Entities Communicate

"Do, not shout, or we will take you to the saucer!"

This warning, heard by both the witnesses, seemed to come from the entities, though they saw no movement of the lips of either of the two beings, so that the message was probably given telepathically.

Carbajal's account goes on to say that at this point one of the beings raised a hand and put the index finger to his nose, whereupon they both promptly vanished from sight (The outer doors of the shop were locked).

Miguel Carbajal dashed over to the till to get out the keys to the doors of the shop, and as he did so the entities reappeared, in precisely the same position as before. Ledesma grabbed a knife and an iron bar and he and Carbajal, the latter with the store keys in his hand, made for the door.

Violent Contact

Again the entities vanished, Ledesma told the reporters: "I stepped over lightly to the store-room and there they were again, in there. And they threw a crate of cigarettes at me. It missed, passing in front of me. At once I made a dash for the exit, which Carbajal in the meantime had managed to open."

The two men were asked by reporters whether they had heard any sort of sound when the entities were materializing and dematerializing. "Yes", said Carbajal. "There was a sort of sound like TIN ...TIN ...TIN .." but only when they were vanishing."

Once out of the shop, they secured the door with padlock and chain and dashed off into Tucuman in the firm's van to find Manuel Carbajal Senior and tell him that thieves had broken into the shop. Then all three returned to the shop and reported the affair to the local police station, at El Timbo. Police Commissioner Miranda at once proceeded with them to the shop, but when they got there, the entities were not to be seen. They checked the contents of the till, and found that no money seemed to be missing. The witnesses estimated that the episode had lasted about 5-10 minutes.

UFO Investigator's Visit

Argentine investigator Jorge Eduardo Catoja, who prepared this report after making a personal inspection of the scene and after interviewing the two witnesses, made a number of interesting discoveries when questioning people living in the neighbourhood.
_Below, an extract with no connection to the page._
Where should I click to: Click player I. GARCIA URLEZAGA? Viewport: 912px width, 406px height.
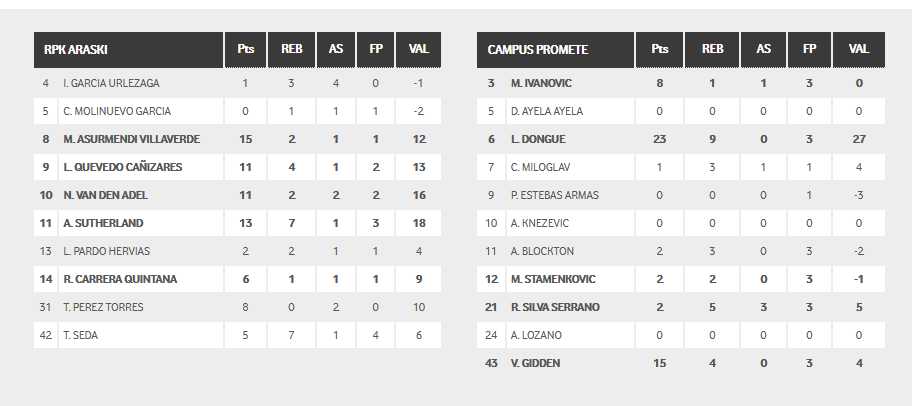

For example, he found that, two weeks previously, two strange lights had been seen over a near-by salt mine (the only local industry.) And the occupants of a house near there told him that they had recently been the victims of a mysterious plague of stone-throwing.' Other people whom the investigator questioned re-called that three years ago there had been UFO landings at a place known as Ramadeda de Abajo, lying to the east of Las Salinas.

Notes

1. The 'shrinkage' of the TV picture would also have been a typical result of such a drop in the current - G.C.

2. And here we have the most characteristic and typical of all the features found in cases of pollergeistic infestations - namely "stones throwing!" - G.C.



  • HUMCAT: Catalogue of Humanoid Reports", compiled by David Webb and Ted Bloecher, circa 1979.
  • Deux Humanoïdes à Las Salinas", Jorge Eduardo Catoja,  Lumières Dans La Nuit (LDLN), France, #198, pp 28-30, October 1980.
  • "Entities Reported Inside a Shop in Argentina",  Jorge Eduardo Catoja,  Flying Saucer Review (FSR), U-K., volume 28, #4, March 1983.